What if your app could magically prevent data mix-ups when many people update at once?

The Scenario

Imagine you are updating a shared shopping list on your phone while your friend is doing the same from theirs. You both try to add items at the same time without checking what the other has just added.

The Problem

Without a careful process, your updates can overwrite each other, causing lost items or wrong quantities. Manually checking and updating data is slow and can easily cause mistakes, especially when many people use the app at once.

The Solution

The transaction read-then-write pattern in Firebase helps by first reading the current data, then safely writing the update only if the data hasn't changed in the meantime. This keeps everyone's changes safe and consistent automatically.

Before vs After
Before
db.collection('list').doc('shared').set({items: newItems})
After
const docRef = db.collection('list').doc('shared');
db.runTransaction(transaction => {
  return transaction.get(docRef).then(doc => {
    const currentItems = doc.data().items;
    const updatedItems = updateItems(currentItems);
    transaction.update(docRef, {items: updatedItems});
  });
})
What It Enables

This pattern makes it possible to safely update shared data in real time without losing anyone's changes.

Real Life Example

In a group budgeting app, multiple users can add expenses at the same time, and the total balance updates correctly without errors or lost data.

Key Takeaways

Manual updates can overwrite each other causing data loss.

Transaction read-then-write checks data before updating to keep it safe.

This ensures consistent and reliable shared data updates.

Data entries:

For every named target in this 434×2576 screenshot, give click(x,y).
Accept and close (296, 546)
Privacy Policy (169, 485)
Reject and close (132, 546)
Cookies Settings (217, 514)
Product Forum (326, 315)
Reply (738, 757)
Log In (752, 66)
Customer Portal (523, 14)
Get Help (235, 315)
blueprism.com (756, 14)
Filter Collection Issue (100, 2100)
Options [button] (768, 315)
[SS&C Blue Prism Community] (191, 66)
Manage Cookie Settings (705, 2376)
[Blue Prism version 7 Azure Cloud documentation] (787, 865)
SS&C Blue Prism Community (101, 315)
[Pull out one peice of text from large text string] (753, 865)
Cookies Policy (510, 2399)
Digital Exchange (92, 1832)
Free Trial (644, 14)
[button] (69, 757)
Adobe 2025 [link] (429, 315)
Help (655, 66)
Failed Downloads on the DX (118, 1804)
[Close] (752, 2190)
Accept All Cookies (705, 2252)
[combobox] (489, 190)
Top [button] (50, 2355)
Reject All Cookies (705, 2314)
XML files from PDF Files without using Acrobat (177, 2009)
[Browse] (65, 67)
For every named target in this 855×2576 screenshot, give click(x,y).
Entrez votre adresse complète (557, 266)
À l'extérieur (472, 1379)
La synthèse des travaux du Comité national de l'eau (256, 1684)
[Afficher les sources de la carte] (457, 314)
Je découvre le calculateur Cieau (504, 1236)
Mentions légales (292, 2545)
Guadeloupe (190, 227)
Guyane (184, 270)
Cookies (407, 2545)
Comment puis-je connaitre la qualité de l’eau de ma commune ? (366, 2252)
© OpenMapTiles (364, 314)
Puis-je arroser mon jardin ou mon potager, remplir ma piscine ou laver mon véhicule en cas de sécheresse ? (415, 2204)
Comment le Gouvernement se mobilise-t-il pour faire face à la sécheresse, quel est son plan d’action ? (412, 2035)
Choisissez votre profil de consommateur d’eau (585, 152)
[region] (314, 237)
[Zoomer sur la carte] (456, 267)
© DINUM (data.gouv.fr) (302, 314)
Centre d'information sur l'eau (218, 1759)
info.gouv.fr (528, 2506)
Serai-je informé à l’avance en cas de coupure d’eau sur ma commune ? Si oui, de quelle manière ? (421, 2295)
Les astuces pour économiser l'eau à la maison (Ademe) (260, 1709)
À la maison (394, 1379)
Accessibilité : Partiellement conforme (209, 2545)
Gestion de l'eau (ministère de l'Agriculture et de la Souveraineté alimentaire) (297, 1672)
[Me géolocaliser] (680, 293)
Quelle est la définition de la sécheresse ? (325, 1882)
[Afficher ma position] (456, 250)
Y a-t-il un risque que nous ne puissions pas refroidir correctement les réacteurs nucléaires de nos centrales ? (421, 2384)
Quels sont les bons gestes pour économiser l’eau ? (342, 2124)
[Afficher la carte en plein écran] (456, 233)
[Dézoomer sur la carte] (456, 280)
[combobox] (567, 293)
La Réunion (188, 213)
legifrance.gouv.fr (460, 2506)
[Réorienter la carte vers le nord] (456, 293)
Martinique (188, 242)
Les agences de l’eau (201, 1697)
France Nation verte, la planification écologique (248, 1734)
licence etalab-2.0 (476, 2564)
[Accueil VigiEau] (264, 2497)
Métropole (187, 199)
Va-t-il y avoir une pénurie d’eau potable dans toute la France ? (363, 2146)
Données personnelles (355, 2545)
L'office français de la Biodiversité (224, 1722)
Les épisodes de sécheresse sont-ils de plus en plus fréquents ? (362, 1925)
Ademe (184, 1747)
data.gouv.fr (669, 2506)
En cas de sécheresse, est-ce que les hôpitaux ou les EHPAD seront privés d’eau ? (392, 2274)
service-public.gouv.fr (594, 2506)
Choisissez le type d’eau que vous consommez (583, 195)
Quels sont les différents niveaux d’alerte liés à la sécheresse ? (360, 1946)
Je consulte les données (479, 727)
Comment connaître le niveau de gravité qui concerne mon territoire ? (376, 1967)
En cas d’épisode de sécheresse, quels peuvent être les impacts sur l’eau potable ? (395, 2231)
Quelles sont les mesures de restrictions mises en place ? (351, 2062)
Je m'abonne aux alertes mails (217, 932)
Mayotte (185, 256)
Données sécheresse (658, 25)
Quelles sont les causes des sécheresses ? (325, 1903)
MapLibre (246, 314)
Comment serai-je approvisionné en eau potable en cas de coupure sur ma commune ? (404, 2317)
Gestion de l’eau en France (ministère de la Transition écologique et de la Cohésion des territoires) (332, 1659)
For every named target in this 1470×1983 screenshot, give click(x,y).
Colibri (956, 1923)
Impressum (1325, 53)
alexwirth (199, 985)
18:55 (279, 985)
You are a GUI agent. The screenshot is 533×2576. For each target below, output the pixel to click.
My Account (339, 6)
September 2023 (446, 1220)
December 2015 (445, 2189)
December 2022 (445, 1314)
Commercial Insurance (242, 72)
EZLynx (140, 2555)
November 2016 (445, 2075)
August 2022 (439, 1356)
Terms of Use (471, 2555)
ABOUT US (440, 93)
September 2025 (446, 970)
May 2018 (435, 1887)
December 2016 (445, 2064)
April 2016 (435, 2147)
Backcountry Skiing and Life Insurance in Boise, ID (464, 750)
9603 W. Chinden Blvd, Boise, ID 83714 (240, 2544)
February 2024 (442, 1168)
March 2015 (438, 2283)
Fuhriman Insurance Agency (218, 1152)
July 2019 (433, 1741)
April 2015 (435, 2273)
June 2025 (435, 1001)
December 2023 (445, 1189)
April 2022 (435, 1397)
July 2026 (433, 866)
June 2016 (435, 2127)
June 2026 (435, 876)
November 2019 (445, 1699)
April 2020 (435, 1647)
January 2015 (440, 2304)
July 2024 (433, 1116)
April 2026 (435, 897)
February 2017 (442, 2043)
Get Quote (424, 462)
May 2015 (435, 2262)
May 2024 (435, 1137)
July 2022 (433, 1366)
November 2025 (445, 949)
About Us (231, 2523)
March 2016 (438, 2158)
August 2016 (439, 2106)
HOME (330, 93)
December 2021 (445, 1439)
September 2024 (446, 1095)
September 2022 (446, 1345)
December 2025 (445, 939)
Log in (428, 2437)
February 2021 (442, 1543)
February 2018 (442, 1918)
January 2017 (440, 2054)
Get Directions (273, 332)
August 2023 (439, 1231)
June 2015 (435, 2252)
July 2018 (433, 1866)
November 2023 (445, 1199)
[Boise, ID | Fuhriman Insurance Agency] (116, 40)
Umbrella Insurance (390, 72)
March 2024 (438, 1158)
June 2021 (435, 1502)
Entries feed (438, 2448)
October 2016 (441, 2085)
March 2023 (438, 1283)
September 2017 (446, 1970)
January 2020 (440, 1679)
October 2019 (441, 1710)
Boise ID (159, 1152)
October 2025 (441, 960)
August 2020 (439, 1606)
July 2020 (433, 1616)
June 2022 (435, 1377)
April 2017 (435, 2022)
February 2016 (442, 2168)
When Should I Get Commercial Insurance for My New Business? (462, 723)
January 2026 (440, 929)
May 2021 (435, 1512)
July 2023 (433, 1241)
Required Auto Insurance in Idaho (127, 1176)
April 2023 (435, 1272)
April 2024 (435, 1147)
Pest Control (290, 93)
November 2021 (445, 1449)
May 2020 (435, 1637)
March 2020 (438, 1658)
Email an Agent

What to do -
Please return, word for word, the part of the Firebase transaction text that opens with the words containing "The Scenario" and closes with "has just added.".

Exercise answer -
The Scenario

Imagine you are updating a shared shopping list on your phone while your friend is doing the same from theirs. You both try to add items at the same time without checking what the other has just added.